Deaths like Chasse's have prompted the Department of Justice to investigate the Portland Police Bureau to determine whether or not excessive force has indeed become a "pattern or practice." The investigation, launched yesterday, will pay specific attention to cases surrounding individuals with mental illnesses. Assistant Attorney General of the Civil Rights Division, Thomas E. Perez, said at a press conference in Portland yesterday, "We're not here to fix the blame, we're here to fix the problem." The investigation will first probe the police bureau itself then proceed to interviews with community leaders.
Although Chasse's death created a visceral response in the local community, there have been many other similar cases.
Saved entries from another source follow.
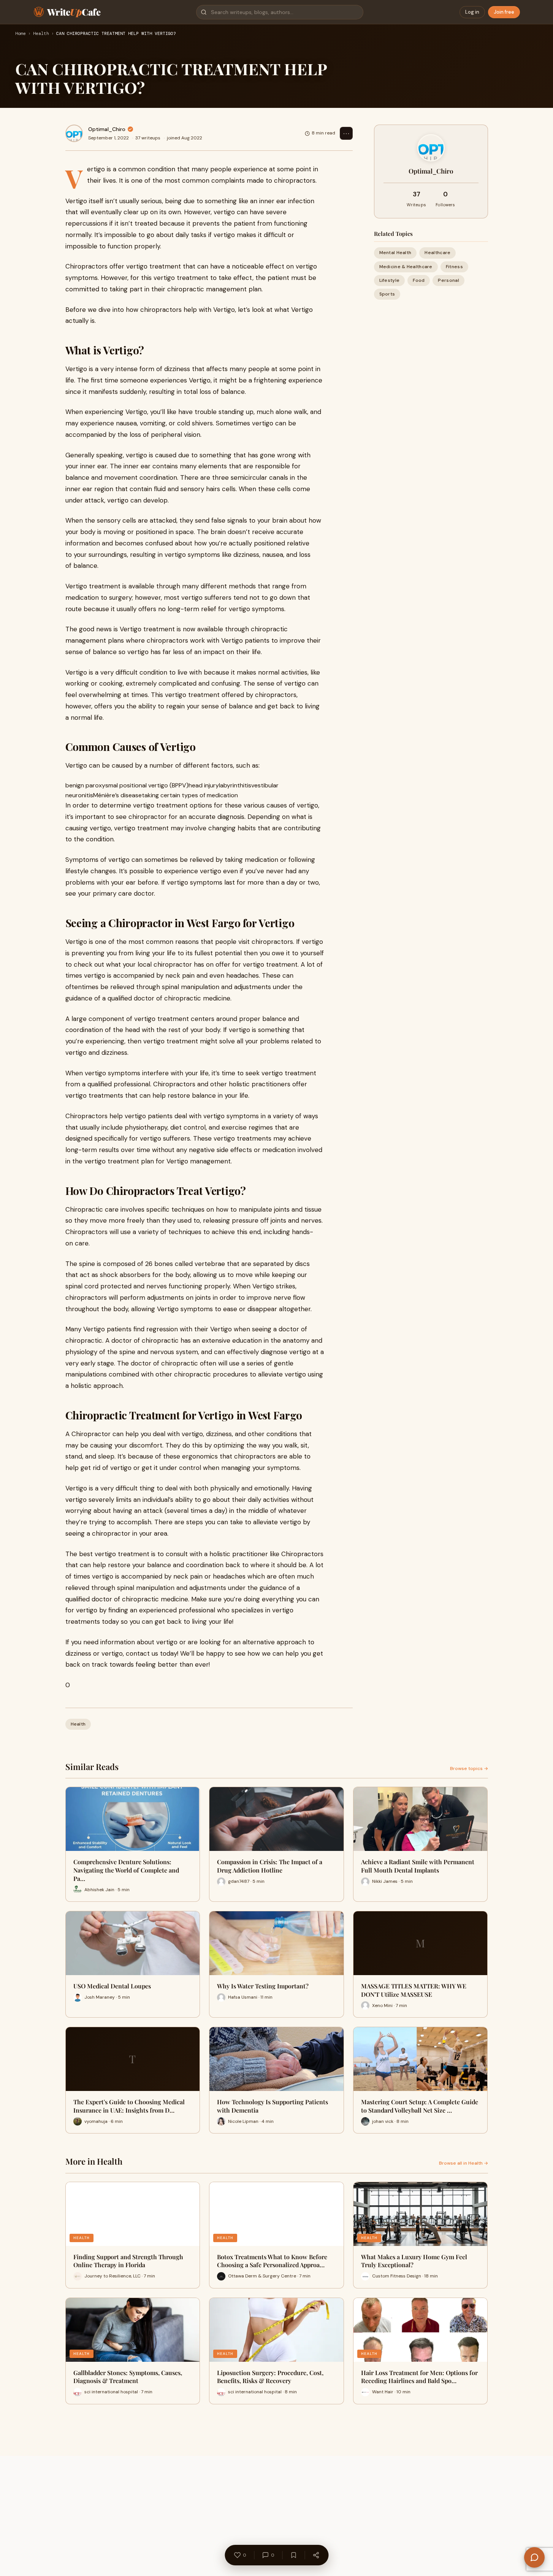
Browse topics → (469, 1768)
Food (419, 280)
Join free (504, 12)
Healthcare (437, 253)
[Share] (315, 2555)
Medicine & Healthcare (406, 266)
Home (20, 33)
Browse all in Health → (463, 2163)
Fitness (454, 266)
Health (41, 33)
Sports (387, 294)
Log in (472, 12)
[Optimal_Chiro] (74, 133)
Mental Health (395, 253)
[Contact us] (534, 2557)
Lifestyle (389, 280)
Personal (448, 280)
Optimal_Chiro (106, 129)
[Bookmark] (293, 2555)
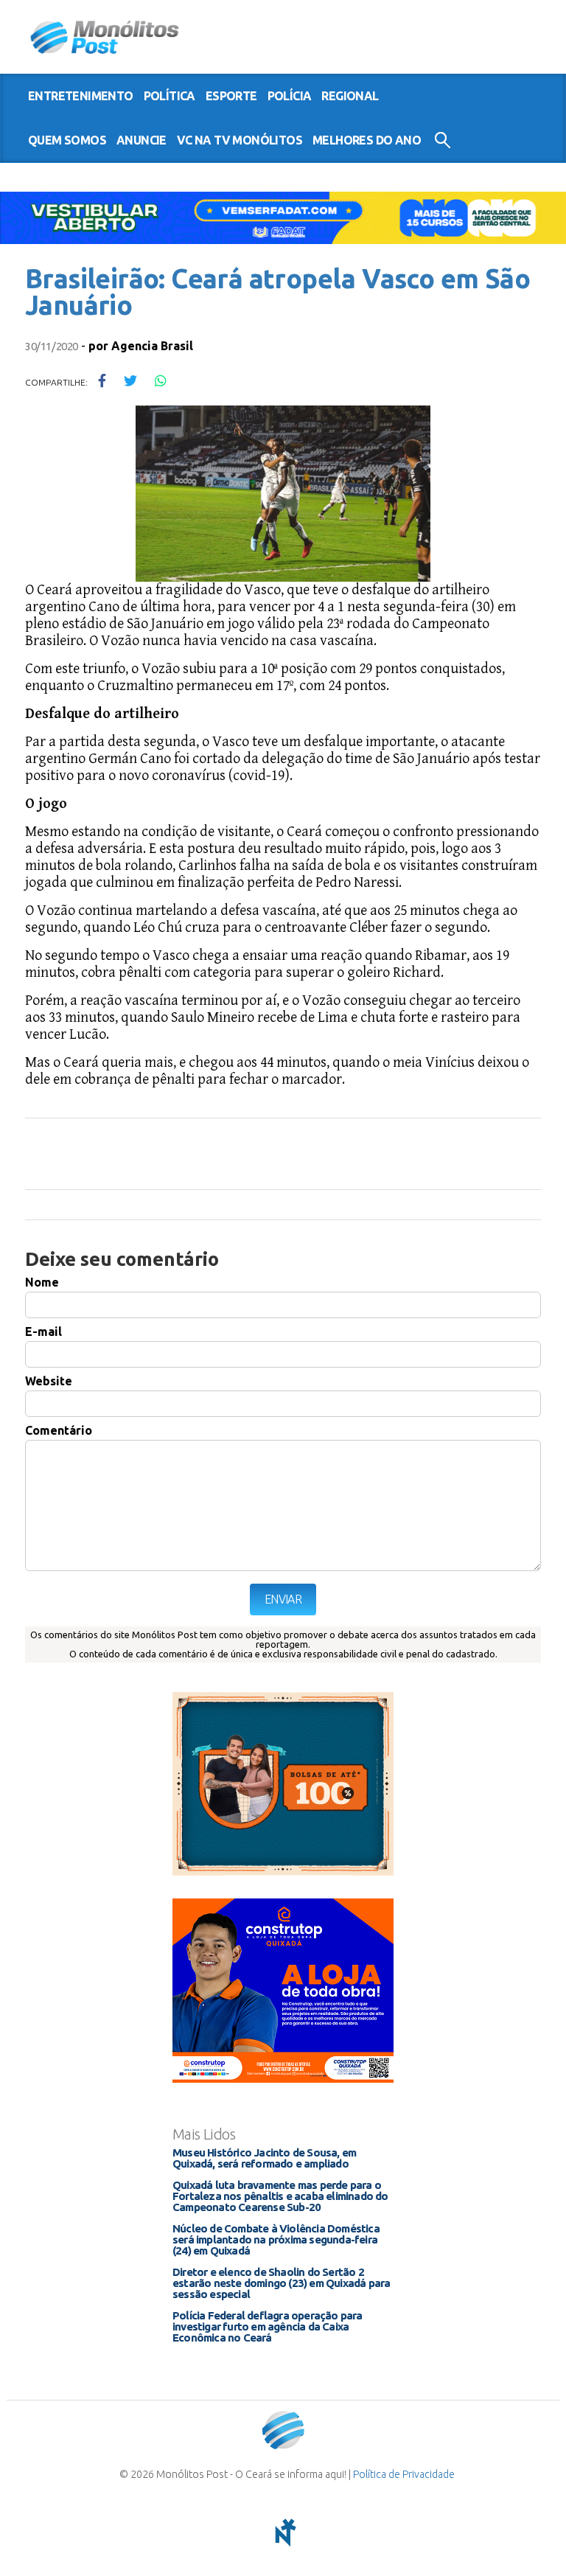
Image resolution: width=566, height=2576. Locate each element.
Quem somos (67, 140)
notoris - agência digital (283, 2532)
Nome (42, 1282)
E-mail (43, 1331)
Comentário (58, 1430)
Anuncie (141, 140)
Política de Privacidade (404, 2474)
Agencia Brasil (152, 345)
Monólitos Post (105, 37)
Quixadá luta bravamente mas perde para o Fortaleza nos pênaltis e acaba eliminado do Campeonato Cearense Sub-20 (280, 2196)
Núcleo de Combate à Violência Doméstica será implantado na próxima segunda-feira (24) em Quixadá (276, 2239)
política (169, 95)
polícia (290, 95)
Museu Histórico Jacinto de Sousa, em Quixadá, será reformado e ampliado (264, 2158)
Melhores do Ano (366, 140)
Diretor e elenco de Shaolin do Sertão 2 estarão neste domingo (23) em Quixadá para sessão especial (281, 2283)
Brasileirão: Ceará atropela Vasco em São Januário (277, 291)
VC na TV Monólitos (239, 140)
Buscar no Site (442, 140)
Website (48, 1381)
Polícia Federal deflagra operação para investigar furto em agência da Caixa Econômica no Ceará (267, 2326)
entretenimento (80, 95)
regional (349, 95)
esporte (231, 95)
Jack Dale Collins, for example, was a 58-year-old homeless man who was fatally shot four times in March 2010 by Portland police officers after he came out of a restroom covered in blood and holding an Xacto knife.
Then there was Darrel Dwayne Ferguson, a 45-year-old man with HIV, who was killed in December 2010 after being shot several times. Ferguson had allegedly threatened a neighbor with a handgun before the police showed up. He pointed an air pistol at police officers when he answered the police officers' knocks on the door.
Several of the men shot by Portland police officers had been homeless residents of the city. Portland has been focused on tackling its homeless problem for years. In 2004, the city launched a 10-Year Plan to End Homelessness. According to city officials, Portland has kept 7,000 people off the street by both relocating homeless residents into homes and preventing people from losing their homes. The last documented count of homeless residents found that there were 1,591 on Portland's streets.
Race is also at the center of the issue. The number of African-American victims has led many in the community to call for justice. The most infamous case came in January of last year, when Aaron Campbell, a 25-year-old African-American man, was shot and killed by Portland police officers. The officers involved claimed they believed that Campbell was reaching for a gun at the time he was shot. Campbell was in fact unarmed. To make matters worse for Campbell's family, police officers later told his mom that her son had killed himself. The officer who killed Campbell, Ronald Frashour, was fired from the police force but was "cleared of criminal wrongdoing" by a Portland-area judge.
The DOJ's investigation might be the best opportunity that the city of Portland has to see a change in police practices - and in outcomes for its citizens.